日本列島及び島々に張り巡らされた、国土地理院の約1200のGPSステーションの地殻変動解析に多くの時間を必要とするために、上記2月28日の時点で、その解析は一切実施されていなかった。その地殻変動の異常抽出は、3月11日の東北巨大地震発生後に、実施した。上記大地震と巨大地震を区別するマグニチュードの予知は、「プレート境界の地殻表面の変化に出現する異常が、巨大地震の予兆となり、その予兆の広がりが、今にも発生しそうな巨大地震の断層長(L)となる」自然現象を利用した。
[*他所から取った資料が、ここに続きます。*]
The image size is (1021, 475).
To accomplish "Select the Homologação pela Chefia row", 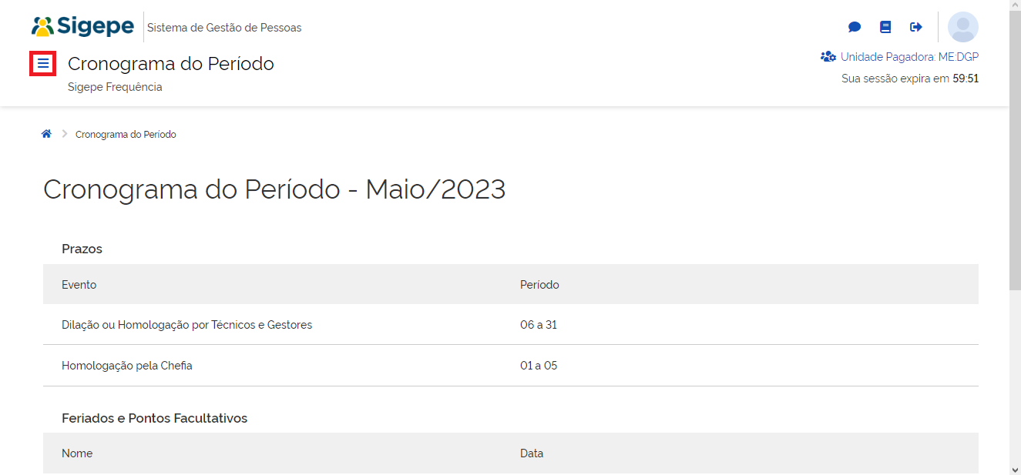I will [x=127, y=366].
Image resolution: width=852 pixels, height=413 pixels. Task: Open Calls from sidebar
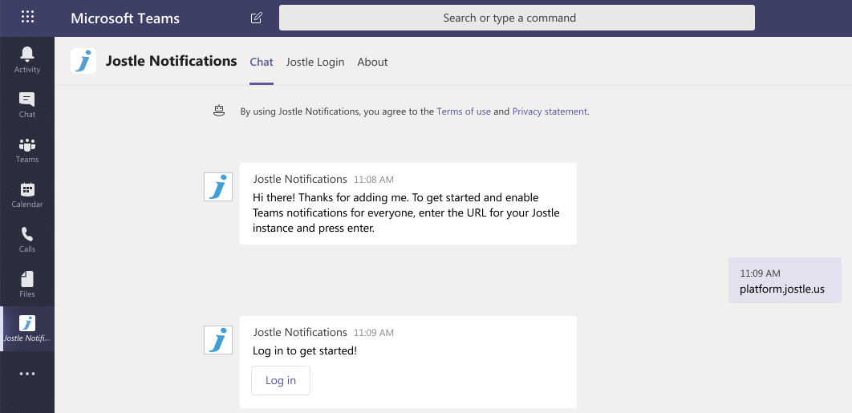27,239
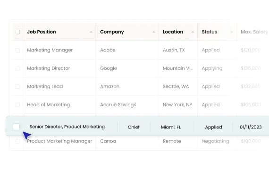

地震発生の変化から、大地震の予知をする場合、任意選択する領域の広さは、約4〜5度の緯度幅と経度幅からなるメッシュであった。しかし、2011年3月11日に発生した東日本巨大地震の断層長Lは、約500
kmで、メッシュを構成する緯度差に換算すると約4.5度となる。巨大地震の発生場所(領域)は、過去に繰り返し発生した直線的な広範囲のプレート境界領域に限られる。従って、広範囲にわたるプレート境界で発生する巨大地震の予知には、「プレート境界の地殻表面の変化に出現する異常が、巨大地震の予兆となり、その予兆の広がりを、今にも発生しそうな巨大地震の断層長(L)とする」自然現象を利用した巨大地震の予知が求められる。
地殻
表面の変化に出現する異常を、巨大地震の予兆として検出するために、その領域に設置した多数のGPSステーションの位置を、地殻表面を構成する質点とみなし、その質点変動(地殻変動)を、それらGPSステーションの所定の位置座標からの変位として定量化する。各GPSステーションの東西(E)、南北(N)、上下方向(h)からなる直交座標系(E,
N, h)の各軸の成分をcとすると、時刻 jの変位の各成分cは、d(c,j
)となる。時間jは、単位時間として、1日を用いる。
地殻の定常、非定常、周期的な応力変化が、もたらす地殻表面の変化、d(c,j)には、ランダム変動は、本質的に、存在しない。しかし、時系列d(c,j
)には、地殻表面の質点運動とは無関係なGPS観測に付随するランダムノイズや、周期変動が多く含まれる。特に、上下方向の日々のランダム変動は、大地震による地殻の隆起や沈降の大きさと同程度の±2
cm程にもなる。従って、地殻変動に出現する予兆の決定論的な物理モデルの作成も、地震発生の変化からの予兆モデル作りと、同様に、物理的ウエーブレットを用いる。その結果、地殻変動の位相平面解析により、プレート境界に出現する巨大地震の予兆を、次の3段階に、特定できた[3,
11, 12]。この地殻変動の定量解析は、Appendixの「地殻変動解析」で述べる。解析結果の一例のイラストが、図1b-図1dである。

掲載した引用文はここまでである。